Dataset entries
══════════

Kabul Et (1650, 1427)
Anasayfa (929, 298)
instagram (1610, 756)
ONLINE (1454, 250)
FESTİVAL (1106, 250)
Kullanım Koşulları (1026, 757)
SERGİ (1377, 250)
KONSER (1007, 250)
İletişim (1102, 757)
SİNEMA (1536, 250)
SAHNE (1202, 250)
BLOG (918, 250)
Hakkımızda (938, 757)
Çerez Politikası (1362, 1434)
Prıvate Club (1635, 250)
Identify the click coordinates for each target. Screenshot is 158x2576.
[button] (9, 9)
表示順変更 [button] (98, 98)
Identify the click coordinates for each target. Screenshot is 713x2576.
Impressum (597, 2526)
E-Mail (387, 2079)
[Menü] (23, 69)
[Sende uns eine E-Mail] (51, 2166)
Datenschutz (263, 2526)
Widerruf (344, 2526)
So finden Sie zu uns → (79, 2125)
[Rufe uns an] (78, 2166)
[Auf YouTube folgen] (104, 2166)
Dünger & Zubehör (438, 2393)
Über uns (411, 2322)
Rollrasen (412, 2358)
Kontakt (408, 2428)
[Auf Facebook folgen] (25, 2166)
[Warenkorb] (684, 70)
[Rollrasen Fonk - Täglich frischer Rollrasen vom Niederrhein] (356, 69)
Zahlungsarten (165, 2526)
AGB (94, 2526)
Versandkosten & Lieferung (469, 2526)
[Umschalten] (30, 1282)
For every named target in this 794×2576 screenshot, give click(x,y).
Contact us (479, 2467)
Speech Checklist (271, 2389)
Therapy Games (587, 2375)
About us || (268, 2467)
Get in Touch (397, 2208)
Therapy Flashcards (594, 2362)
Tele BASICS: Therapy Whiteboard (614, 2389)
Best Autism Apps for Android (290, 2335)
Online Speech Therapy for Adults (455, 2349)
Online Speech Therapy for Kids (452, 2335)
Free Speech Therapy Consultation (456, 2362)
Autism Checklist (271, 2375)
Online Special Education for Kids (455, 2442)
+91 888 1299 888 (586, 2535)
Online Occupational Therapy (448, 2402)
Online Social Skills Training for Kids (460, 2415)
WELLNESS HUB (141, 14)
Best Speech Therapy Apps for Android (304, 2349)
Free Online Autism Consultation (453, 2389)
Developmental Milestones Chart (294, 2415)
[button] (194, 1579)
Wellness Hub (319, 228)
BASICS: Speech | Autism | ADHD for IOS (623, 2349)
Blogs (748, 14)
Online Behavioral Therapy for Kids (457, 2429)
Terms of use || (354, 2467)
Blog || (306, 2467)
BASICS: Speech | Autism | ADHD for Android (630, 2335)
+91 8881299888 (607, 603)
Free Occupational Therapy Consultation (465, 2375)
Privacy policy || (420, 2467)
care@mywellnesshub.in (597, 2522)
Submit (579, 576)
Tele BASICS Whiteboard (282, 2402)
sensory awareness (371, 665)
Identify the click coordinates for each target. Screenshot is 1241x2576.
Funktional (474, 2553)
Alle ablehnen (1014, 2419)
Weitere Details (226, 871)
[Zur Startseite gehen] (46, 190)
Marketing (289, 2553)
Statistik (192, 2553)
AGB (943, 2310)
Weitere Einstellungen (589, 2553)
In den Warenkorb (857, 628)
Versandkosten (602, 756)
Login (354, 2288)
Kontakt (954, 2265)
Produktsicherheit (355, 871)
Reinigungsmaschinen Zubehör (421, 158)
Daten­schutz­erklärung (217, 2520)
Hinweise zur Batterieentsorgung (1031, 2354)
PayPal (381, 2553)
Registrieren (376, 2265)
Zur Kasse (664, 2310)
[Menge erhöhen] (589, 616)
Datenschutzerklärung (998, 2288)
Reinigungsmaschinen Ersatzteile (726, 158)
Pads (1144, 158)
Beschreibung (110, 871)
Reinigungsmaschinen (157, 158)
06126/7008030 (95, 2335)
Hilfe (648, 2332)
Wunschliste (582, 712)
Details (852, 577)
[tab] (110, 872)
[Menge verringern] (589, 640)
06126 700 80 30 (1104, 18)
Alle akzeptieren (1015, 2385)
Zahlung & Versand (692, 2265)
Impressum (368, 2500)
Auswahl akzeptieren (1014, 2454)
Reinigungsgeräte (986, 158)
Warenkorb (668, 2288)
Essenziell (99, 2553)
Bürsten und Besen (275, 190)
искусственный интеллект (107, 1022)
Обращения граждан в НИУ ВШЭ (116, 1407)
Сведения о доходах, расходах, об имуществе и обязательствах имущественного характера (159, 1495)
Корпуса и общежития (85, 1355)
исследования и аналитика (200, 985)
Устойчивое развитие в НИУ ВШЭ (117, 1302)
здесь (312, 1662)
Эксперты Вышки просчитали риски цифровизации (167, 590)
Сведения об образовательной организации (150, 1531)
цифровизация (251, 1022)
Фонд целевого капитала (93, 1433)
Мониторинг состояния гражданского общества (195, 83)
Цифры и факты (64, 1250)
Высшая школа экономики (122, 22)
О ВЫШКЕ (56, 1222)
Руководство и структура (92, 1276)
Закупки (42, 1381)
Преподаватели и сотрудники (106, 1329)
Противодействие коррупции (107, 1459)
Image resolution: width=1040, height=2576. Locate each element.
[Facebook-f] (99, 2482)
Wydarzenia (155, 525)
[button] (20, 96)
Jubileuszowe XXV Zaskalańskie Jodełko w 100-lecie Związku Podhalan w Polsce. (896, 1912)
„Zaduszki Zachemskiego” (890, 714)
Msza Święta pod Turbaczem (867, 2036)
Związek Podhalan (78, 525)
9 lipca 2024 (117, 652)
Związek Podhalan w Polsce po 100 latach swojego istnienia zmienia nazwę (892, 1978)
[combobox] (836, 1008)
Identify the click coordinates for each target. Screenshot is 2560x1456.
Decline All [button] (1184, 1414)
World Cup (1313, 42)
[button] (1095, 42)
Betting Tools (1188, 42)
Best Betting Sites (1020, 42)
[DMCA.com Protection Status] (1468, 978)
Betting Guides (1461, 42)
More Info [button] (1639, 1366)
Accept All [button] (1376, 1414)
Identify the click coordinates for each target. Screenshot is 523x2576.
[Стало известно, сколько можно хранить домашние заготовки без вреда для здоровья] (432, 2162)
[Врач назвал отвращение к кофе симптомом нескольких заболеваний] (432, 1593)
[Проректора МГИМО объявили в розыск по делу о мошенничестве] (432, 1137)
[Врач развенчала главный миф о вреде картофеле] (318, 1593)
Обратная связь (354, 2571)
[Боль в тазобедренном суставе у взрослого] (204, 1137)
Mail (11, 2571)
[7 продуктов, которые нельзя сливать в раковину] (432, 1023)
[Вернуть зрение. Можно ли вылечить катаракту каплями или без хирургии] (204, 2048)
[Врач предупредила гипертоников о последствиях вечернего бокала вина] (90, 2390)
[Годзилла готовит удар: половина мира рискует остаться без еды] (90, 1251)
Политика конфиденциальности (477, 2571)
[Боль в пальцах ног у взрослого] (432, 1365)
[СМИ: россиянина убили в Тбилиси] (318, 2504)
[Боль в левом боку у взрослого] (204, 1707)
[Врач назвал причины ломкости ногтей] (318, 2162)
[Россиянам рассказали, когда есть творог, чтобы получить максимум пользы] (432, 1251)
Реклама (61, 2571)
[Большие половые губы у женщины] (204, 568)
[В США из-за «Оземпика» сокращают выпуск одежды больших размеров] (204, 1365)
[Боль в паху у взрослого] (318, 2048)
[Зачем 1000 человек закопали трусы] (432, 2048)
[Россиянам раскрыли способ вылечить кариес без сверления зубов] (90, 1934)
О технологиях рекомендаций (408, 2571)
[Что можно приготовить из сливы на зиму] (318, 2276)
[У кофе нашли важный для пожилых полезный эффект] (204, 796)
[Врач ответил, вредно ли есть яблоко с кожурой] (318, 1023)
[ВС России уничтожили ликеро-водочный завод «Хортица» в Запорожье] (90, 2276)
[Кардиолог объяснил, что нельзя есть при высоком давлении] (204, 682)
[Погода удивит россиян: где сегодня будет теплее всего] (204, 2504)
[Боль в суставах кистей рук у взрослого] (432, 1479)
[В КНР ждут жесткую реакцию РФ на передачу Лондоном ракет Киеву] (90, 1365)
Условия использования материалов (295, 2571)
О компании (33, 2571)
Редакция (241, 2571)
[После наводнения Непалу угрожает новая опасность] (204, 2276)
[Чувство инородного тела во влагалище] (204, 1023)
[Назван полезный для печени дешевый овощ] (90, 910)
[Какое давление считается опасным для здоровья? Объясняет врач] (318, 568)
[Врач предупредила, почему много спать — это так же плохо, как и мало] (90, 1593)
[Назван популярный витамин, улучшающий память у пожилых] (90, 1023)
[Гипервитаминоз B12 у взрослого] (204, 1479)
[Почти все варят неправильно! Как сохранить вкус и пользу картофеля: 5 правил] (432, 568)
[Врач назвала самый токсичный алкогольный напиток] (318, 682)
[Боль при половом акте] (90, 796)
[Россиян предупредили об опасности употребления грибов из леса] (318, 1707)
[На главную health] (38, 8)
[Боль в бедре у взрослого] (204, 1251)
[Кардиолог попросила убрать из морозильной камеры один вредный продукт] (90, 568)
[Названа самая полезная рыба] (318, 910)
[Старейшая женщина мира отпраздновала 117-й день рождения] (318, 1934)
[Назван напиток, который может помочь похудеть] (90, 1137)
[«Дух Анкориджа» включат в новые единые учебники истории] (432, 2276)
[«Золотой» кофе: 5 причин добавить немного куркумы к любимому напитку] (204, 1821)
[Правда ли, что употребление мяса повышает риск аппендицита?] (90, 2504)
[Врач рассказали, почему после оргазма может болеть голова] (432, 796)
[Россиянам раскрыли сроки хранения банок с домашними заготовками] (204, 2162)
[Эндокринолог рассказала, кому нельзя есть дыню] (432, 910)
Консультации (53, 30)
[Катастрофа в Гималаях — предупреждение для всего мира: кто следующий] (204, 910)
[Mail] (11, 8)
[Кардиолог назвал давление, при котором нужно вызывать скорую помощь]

══════════

Find, please, how many lines in the data include the word "Speech", and put down that number only.

7